Il 13 maggio 1978 viene approvata la Legge 180 per la chiusura degli Ospedali Psichiatrici, ormai universalmente nota come “Legge Basaglia” che è stata la prima legge al mondo a disporre la chiusura dei manicomi e l’Italia resta a tutt’oggi l’unico paese ad avere attuato in modo così radicale questo processo.
Con questa legge sono stati chiusi gli ospedali psichiatrici italiani e l’assistenza psichiatrica si è spostata sul territorio, nella comunità. Mentre l’internamento in manicomio sanciva l’esclusione sociale dei pazienti, da oltre quarant’anni ormai la società Italiana riconosce che anche le persone sofferenti psichiche hanno pari diritti degli altri cittadini e che anche per loro non vi può essere cura senza inclusione sociale. Il contrario di ciò che poteva offrire la vita in manicomio, chiusa all’interno delle sue mura.

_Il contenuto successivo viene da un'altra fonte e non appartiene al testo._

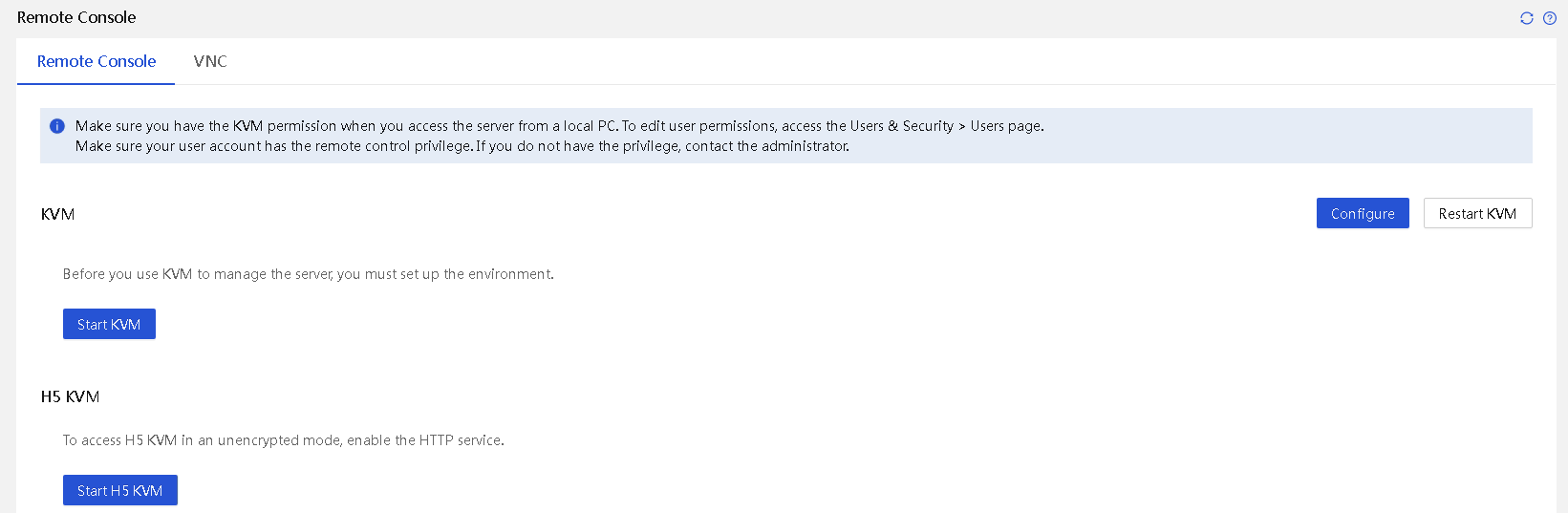Click the remote control privilege notice line
The height and width of the screenshot is (513, 1568).
[x=462, y=146]
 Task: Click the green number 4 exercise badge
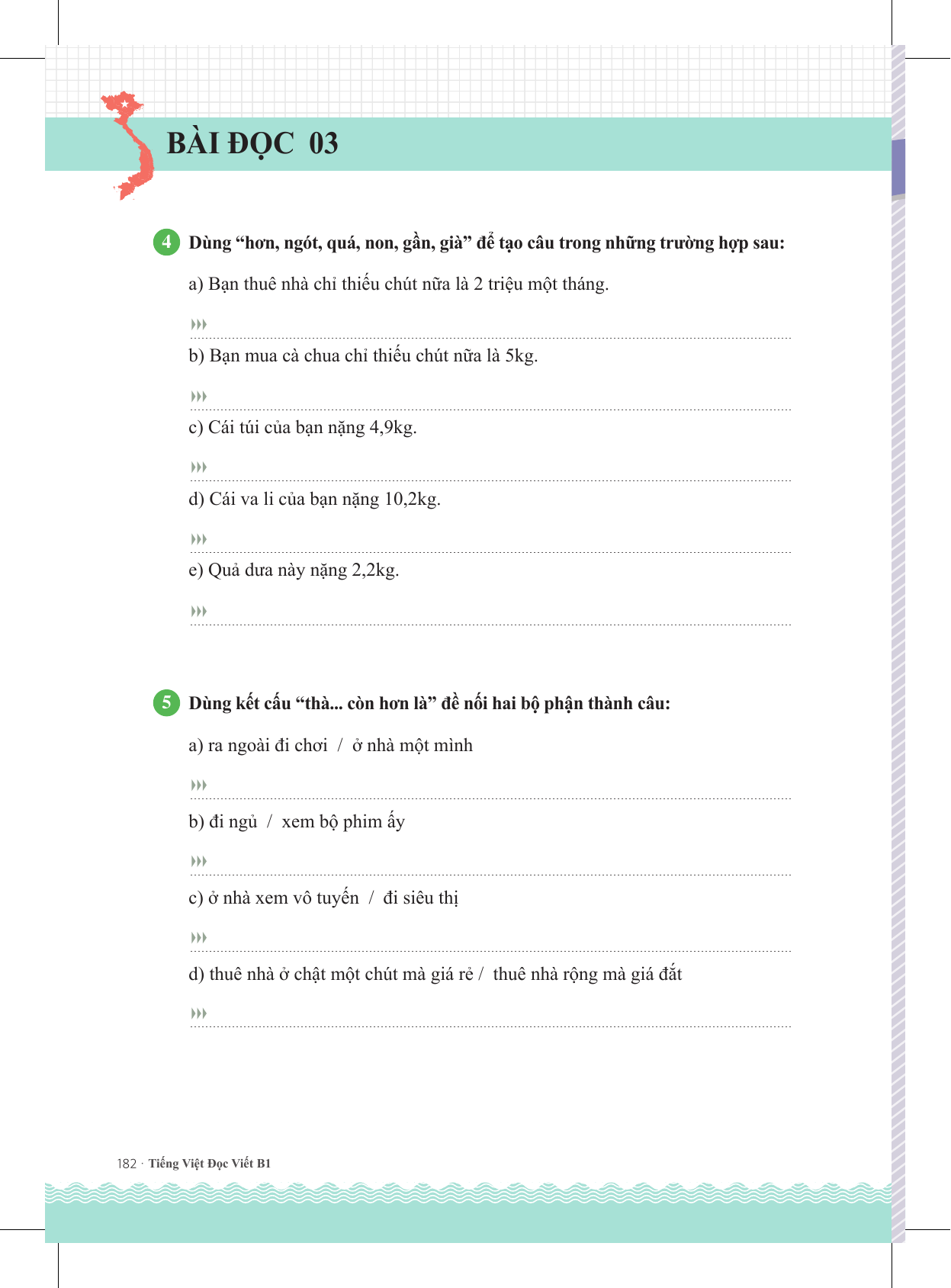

Franco Basaglia ci ha lasciato nel 1980, poco più che cinquantenne, e lo ricordiamo con riconoscenza con alcune sue citazioni significative del suo percorso di psichiatra “illuminato”.
<< La follia è una condizione umana. In noi la follia esiste ed è presente come lo è la ragione. Il problema è che la società, per dirsi civile, dovrebbe accettare tanto la ragione quanto la follia, invece incarica una scienza, la psichiatria, di tradurre la follia in malattia allo scopo di eliminarla. Il manicomio ha qui la sua ragion d’essere.>>
<< Per me, che si parli di psicologo o di schizofrenico, di maniaco o di psichiatra è la medesima cosa: sono tanti i ruoli, all’interno di un manicomio, che non si sa più chi è il sano o il malato.>>
<< Aprire l’Istituzione non è aprire una porta, ma la nostra testa di fronte a “questo” malato…>>
La definizione di Cà di Pòm (casa delle mele) comunemente utilizzata a Reggio per indicare il San Lazzaro, origina dal periodo della prima guerra mondiale, nel quale il San Lazzaro tra il 1917 e 1918 ospitò intorno ai cinquemila soldati, la maggior parte dei quali, per ragioni igieniche erano “rapati” a zero. Da fuori le mura si vedevano quindi un gran numero di teste calve aggirarsi all’interno, da qui La Cà di Pòm.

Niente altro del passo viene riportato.